::: The records
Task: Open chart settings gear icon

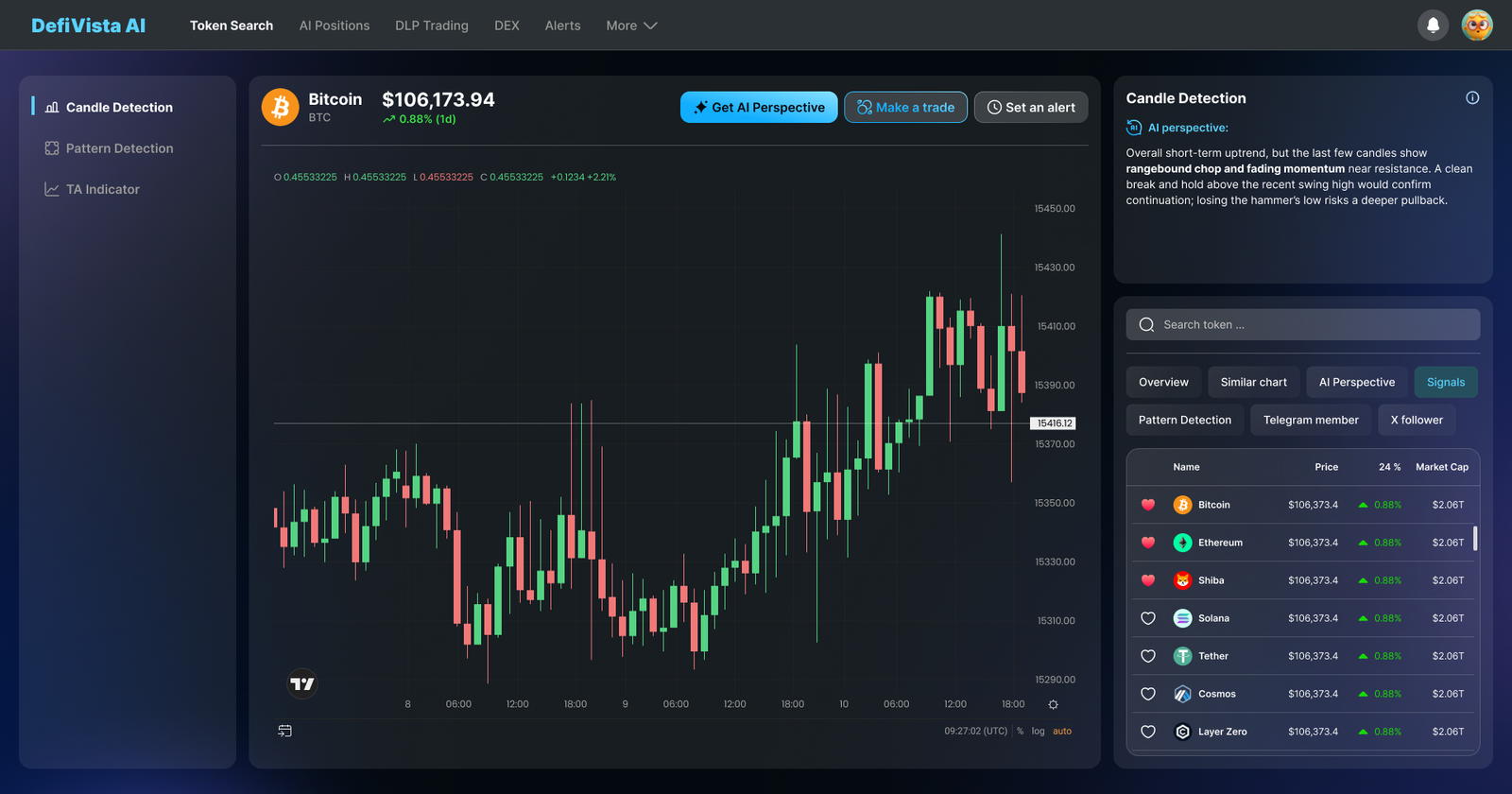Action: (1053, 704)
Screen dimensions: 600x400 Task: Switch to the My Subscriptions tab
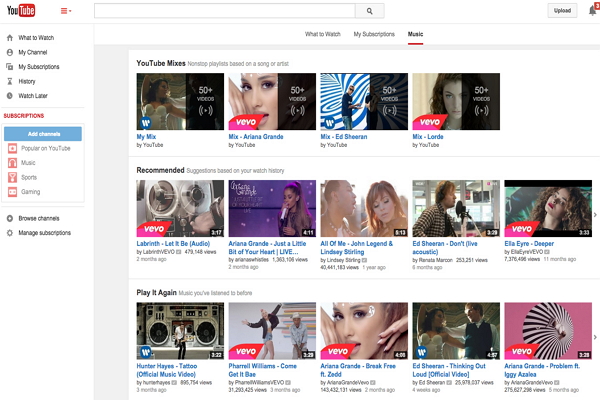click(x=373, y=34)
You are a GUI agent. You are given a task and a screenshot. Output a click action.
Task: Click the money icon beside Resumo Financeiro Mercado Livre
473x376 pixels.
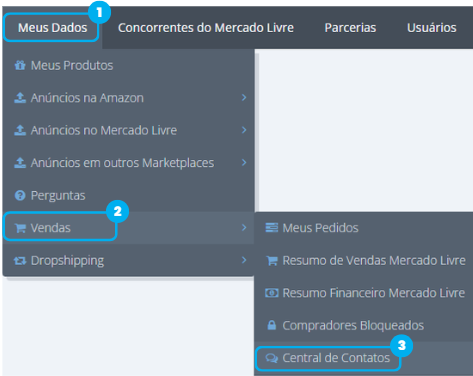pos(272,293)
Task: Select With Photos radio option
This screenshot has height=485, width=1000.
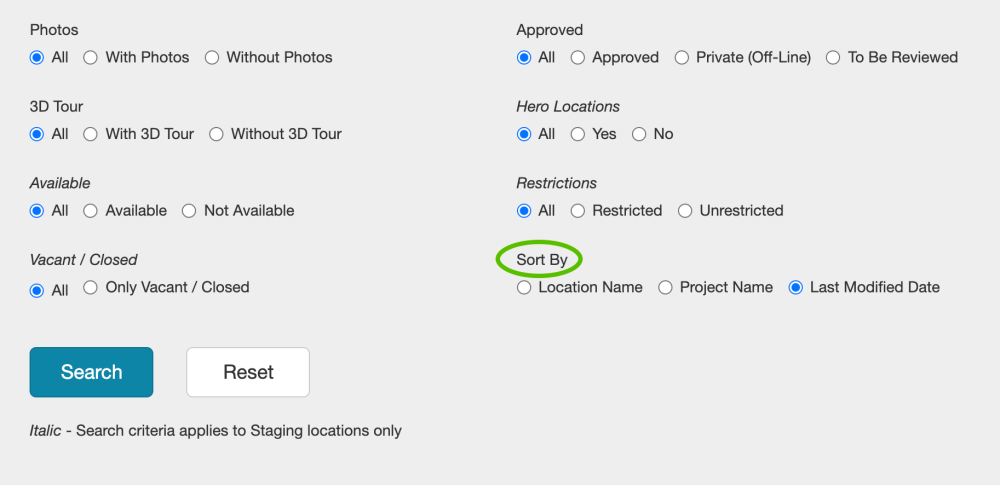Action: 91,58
::::::
▸ **Goal of the exercise**
You need to restate all of the entries above exactly and leave the pictures behind.

▸ **Problem solution**
Task: Open chart settings gear icon

Action: (1053, 704)
Screen dimensions: 600x400 Task: Switch to the My Subscriptions tab
click(x=373, y=34)
You are a GUI agent. You are given a task and a screenshot. Output a click action.
Task: Click the money icon beside Resumo Financeiro Mercado Livre
473x376 pixels.
pos(272,293)
Task: Select With Photos radio option
This screenshot has height=485, width=1000.
Action: 91,58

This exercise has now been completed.